KILL IT!!!! KILL IT NOW!!!


----------



## 180SX-X (Sep 21, 2003)

to be honest, it doesnt look half bad...but its still integra lights..plus, the stock lights still look alot better...i was stunned when i fouind it, it shocked me for a second...


----------



## Kelso (Apr 29, 2003)

sorry but the motor cant justify that reAR END....EW...


----------



## Drift Machine (Aug 22, 2004)

Yeah that thing is just disturbing.


----------



## Prelude Guy (Jul 19, 2004)

You all think the tail lights look bad yet no one commented on the color of the car or the wing. :thumbdwn: 

Those tail light looks pretty damn good to me.

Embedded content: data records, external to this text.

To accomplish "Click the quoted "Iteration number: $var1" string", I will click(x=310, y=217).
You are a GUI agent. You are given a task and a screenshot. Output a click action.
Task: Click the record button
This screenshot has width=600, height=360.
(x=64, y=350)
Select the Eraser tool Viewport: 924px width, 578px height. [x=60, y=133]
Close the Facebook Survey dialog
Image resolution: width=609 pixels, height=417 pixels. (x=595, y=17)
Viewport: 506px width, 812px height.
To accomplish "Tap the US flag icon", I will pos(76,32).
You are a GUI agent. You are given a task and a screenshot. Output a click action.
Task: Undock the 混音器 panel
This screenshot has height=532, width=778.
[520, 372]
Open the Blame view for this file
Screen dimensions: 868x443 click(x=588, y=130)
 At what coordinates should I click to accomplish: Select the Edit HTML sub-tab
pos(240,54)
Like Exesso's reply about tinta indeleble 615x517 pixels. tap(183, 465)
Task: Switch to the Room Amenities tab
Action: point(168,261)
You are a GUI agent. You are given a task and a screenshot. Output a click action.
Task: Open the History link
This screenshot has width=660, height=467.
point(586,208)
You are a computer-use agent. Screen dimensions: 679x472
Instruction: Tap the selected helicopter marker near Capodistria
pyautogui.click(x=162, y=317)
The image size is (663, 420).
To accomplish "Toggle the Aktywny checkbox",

They don't look out of place either.


----------



## Naughty240 (Jun 4, 2004)

It was bad enough when they put Nissan tail lights on a Honda, but A Nissan with Honda taillights on it?!?! :jawdrop:, poor poor Nissan


----------



## TechN9ne (Sep 12, 2004)

Just looking at the color and the lights and that wing gives me chills...it makes me go *UGH* and makes me wanna throw up


----------



## 200SX S13 CA18DET (Sep 19, 2004)

An S13 One-Via with RB20DET - Nice... 

Ugly color and a horrible rear wing... 

Those Intergra taillights don't look any better than the original ones, so why bother...


----------



## sp4rkz (Jul 21, 2004)

omg what a :dumbass: bad taste ricers! :loser:


----------



## kaptainkrollio (Jul 29, 2003)

to be honset, it looks like a pretty clean job. i dont like the coupe tails anyway so whatever


----------



## billyjuan (Jan 14, 2004)

they just should of kept the stock ones [email protected] :dumbass:


----------



## kaptainkrollio (Jul 29, 2003)

the stock tails are ugly. if the wanted to change them, they should have tried kouki tails. that would be interesting


----------



## ImportBboytuner (Oct 5, 2004)

ok maybe im crazy or blind or both but I think that the 90-94 240sx Coupe lights look like the 1990 integra


----------



## 180SX-X (Sep 21, 2003)

dude, pretty old thread..oh, and dont relate nissan parts to honda parts, it offensive in these parts of the web..


----------



## SlYdWaZ (Oct 5, 2004)

oh the humanity!!!! the only question 4 me is...why???


----------



## asleepz (Feb 24, 2004)

AHHHHH RICE!!! RUNNN


----------



## TwoForty (Sep 30, 2004)

i love 240s and all but there is something about a s13 coupe that doesnt do it for me

also i think the tails are the least of his worry until he gets that wing off and changes the color.


----------



## ImportBboytuner (Oct 5, 2004)

I guess I am crazy


----------



## augimatic (Mar 23, 2004)

is that the RB20??? I thought the Intake Manifold comes over the Top on the RB20DET, so isn't that the RB26??? I could be wrong.


----------



## 180SX-X (Sep 21, 2003)

is an aftermarket manifold, i think its veilside, but i could be wrong..


----------